# GPS speed cam and other POI information



## Skiddy (Apr 12, 2007)

Hi All,

In preparation for my upcoming ED in August, I'm puting together a series of information to be loaded on my GPS (Garmin Nuvi).

I have reasonably up to date Speed Cam and Red Light information for Germany and I'm working on Italy, France, Austria, and Switzerland. These POI's will warn you at the set speed limit and/or distance. 


I'm also puting together other "points of interest" that ED'ers may find useful. All those great places that others have visited and recommend. Some of these will be transformed into Garmin "TourGuide" files that contain audio and images associated with them that will be compatible with most Nuvi's. The idea behind this to just find the places I want to visit and "Go!"

I've attached some screenshots below to show how these all look on the Garmin.

If any one is interested in these then please let me know and I'll share the files as I finish them. Disclaimer! - I won't be held responsible for the accuracy of the information, If you get a ticket it's you own fault!!! 


They should be able to be used by other GPS units with a little creativity. I'm not sure how one uploads POI info into BMW's Nav system but I'd be happy to try and help someone with that if they'd like.

Anyway, If you find this useful let me know. If not I'll keep it all to myself!!!


----------



## VIZSLA (Mar 16, 2007)

If your experience is anything like mine you'll find the Nuvi a big help. I did about a thousand miles between Munich and Milan and even w/o the camera warnings had no problems with police anywhere.


----------



## Gran Turismo (Aug 7, 2006)

Skiddy said:


> I'm not sure how one uploads POI info into BMW's Nav system but I'd be happy to try and help someone with that if they'd like.


That's only possible via modified BMW NAV DVD's and is really not that trivial. Apart from the necessary data conversion to .idx and .url files, you need to set up the new POI categories in the .lsc configuration files and even create new separate html files for the POI search function... once in every supported language subdirectory!

Futhermore, as opposed to the Garmin the BMW NAV has no POI "warn" feature implemented and also will only display one single POI category (as icons) at the same time - the last one you've searched via the POI search function. In other words you need to combine all Garmin speed and red light camera .csv data into a single BMW POI category for having all of them displayed simultaneously... where they will appear all with the same icon of course.
Bottom line: The BMW NAV is far less useful as speed camera warning device than a Garmin, and the data conversion and integration process is pretty complex.

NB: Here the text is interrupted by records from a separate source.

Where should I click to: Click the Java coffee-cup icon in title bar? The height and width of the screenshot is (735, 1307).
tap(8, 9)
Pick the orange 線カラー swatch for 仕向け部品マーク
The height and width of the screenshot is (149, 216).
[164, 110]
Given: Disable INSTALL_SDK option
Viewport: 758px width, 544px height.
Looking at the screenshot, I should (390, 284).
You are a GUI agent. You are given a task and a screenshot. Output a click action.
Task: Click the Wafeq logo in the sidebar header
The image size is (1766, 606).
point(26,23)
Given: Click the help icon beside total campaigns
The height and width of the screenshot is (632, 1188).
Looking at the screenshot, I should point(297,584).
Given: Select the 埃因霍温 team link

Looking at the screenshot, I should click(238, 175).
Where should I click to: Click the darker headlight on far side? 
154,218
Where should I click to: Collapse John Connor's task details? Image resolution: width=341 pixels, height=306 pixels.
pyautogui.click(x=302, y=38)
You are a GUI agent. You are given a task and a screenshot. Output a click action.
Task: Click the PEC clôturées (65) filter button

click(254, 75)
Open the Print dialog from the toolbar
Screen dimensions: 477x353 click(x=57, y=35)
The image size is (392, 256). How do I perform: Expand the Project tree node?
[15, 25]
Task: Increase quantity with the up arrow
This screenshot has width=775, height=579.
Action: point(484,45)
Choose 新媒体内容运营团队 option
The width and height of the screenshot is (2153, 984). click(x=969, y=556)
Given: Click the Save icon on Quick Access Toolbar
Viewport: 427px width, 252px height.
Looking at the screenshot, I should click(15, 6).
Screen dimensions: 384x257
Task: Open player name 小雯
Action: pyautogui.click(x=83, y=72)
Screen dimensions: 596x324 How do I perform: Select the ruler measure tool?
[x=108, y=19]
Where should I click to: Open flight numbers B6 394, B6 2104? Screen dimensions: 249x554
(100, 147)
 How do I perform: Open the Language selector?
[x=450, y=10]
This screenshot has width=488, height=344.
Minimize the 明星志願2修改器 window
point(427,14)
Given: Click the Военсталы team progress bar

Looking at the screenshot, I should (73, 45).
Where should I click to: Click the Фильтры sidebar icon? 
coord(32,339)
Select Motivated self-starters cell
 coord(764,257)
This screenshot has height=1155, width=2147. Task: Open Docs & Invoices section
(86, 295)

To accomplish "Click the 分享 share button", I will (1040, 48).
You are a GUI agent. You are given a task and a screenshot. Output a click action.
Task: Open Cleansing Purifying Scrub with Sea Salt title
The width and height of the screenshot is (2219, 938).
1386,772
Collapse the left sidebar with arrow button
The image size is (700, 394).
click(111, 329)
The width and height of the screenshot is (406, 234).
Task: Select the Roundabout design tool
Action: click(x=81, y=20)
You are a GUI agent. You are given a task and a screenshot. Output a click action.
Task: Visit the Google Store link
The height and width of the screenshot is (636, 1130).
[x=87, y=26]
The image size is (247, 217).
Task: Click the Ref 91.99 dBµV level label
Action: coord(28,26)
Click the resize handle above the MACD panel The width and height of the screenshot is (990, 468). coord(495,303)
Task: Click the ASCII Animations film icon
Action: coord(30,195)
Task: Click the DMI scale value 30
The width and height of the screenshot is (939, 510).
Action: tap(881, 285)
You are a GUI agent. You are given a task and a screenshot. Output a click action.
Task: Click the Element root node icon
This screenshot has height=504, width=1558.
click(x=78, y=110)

Also please note that GPS devices with speed camera data are considered as illegal as radar detectors by most European countries, and those gadgets won't save you from mobile controls and (undercover) camera cars neither. So please enjoy high speed driving *only* on unrestricted German Autobahn stretches, but adapt to the local drivers anywhere else.


----------



## Skiddy (Apr 12, 2007)

GT,

The primary purpose of this exercise is to collect and share points of interest that other ED'ers have experienced. The secondary piece is the Speed Cam info. Also, be assured that this is NOT to promote speeding but to act as a guide to allow people to keep their speed in check, thus promoting safer driving habits.

Edited to add:

For those interested in what GT is refering to please see: http://www.engadget.com/2007/02/09/switzerland-bans-some-gps-devices-for-speed-camera-warnings

Given that, I will be law abiding and not create any such info for Switzerland.

Again, use at your own risk.


----------



## CinANC (Feb 2, 2007)

My nuvi 670 gave alerts re: both mobile and fixed photoradar zones in each of the five countries in which I drove during my 21 day, 4,987 kilometer ED trip. Sure enough, there were police on the shoulder of the road operating handheld radarcams in three mobile zones in Italy. After that I took these alerts seriously, especially where the local drivers noticeably slowed.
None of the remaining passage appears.